Maviglio is working for the No on Prop 21 group, which filed its own lawsuit over arguments from the opposition in the state voter guide. It does not name Becerra.
He admits while courts often side with the attorney general and other elected officials on these issues, legal challenges can be effective in drumming up publicity early in the campaign season.
“These are high-stakes measures that have potential impact of billions of dollars, so words do matter,” he said. “It's so important because the title and summary are often all that most voters read.”
In addition to the lawsuits, Becerra has taken heat from editorial boards at California news outlets for some of the ballot titles, including at the Los Angeles Times, which said he is “playing favorites”
This week, Republican lawmakers renewed calls to have the nonpartisan Legislative Analyst’s Office write the language.
“Time and again, the Attorney General has misled voters and tipped the scales in favor of special interests,” Assemblyman Kevin Kiley (R – Rocklin) said in a statement. He called for a hearing on a proposed constitutional amendment he sponsored that would transfer the responsibility of ballot titles and summaries to the LAO.

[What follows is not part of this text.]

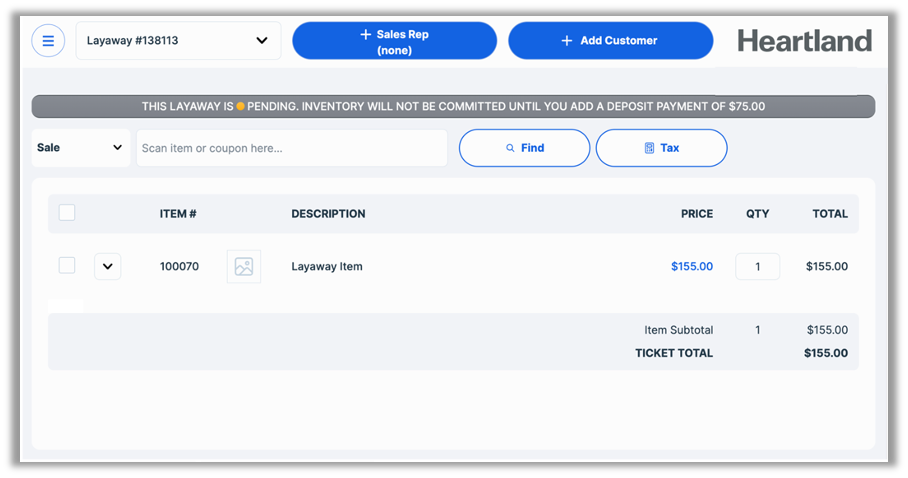Click the quantity box showing 1
The width and height of the screenshot is (908, 478).
point(757,267)
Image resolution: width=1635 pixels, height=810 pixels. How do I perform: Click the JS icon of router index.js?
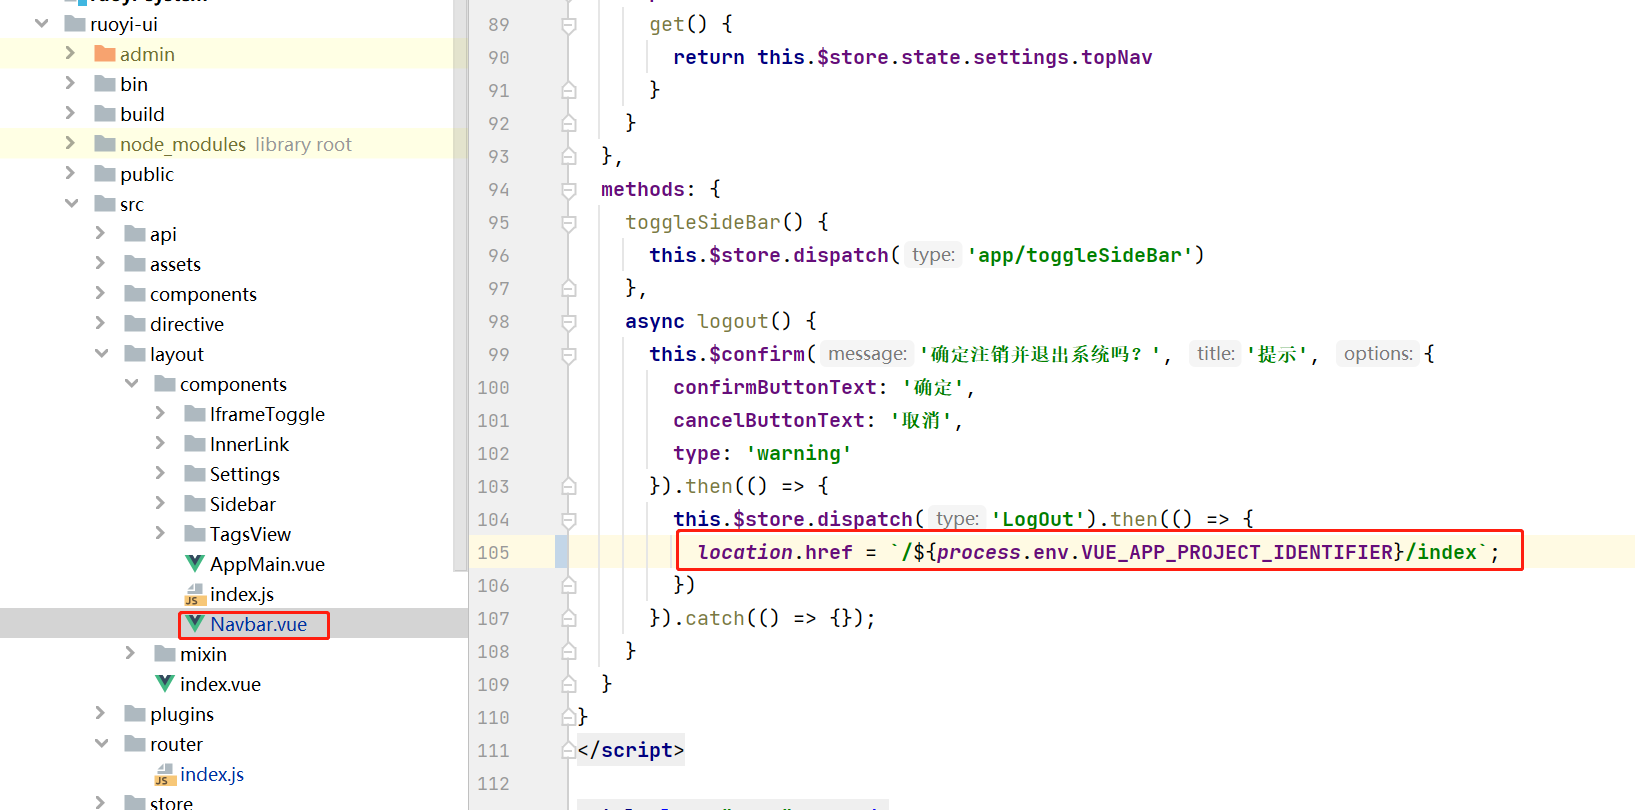(165, 774)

Maviglio adds that these lawsuits “usually are matter of fact,” but the number of legal challenges — at least a dozen — speaks to the amount of contentious issues on this year’s ballot.
He cited Proposition 22, which gig companies like Uber and Lyft are bankrolling to carve out exemptions for their drivers from California’s new labor law. The proposition is “probably even one of the most expensive ones we’ll ever see. The split-roll tax also falls into that category,” Maviglio said.
Proposition 22 backers suffered a setback when Judge Laurie Earl issued a tentative denial of their request to have the ballot title changed. They announced Thursday evening they plan to appeal the ruling.
Several other legal challenges have been met with similar tentative rulings, with a couple exceptions.
Judge James Arguelles agreed to changes to the ballot labels on Propositions 20 and 23.
Proposition 20 aims to roll back some criminal justice reforms and tighten sentencing laws on certain crimes. Arguelles ordered the proposition title and label to be changed from “Restricts parole for non-violent offenders” to “Restricts parole for crimes previously considered to be non-violent.”
In a tentative ruling Thursday evening, Arguelles also ordered a change to the ballot label on Proposition 23, which deals with regulation at kidney dialysis clinics, to specify which type of medical personnel would be required to be on-site.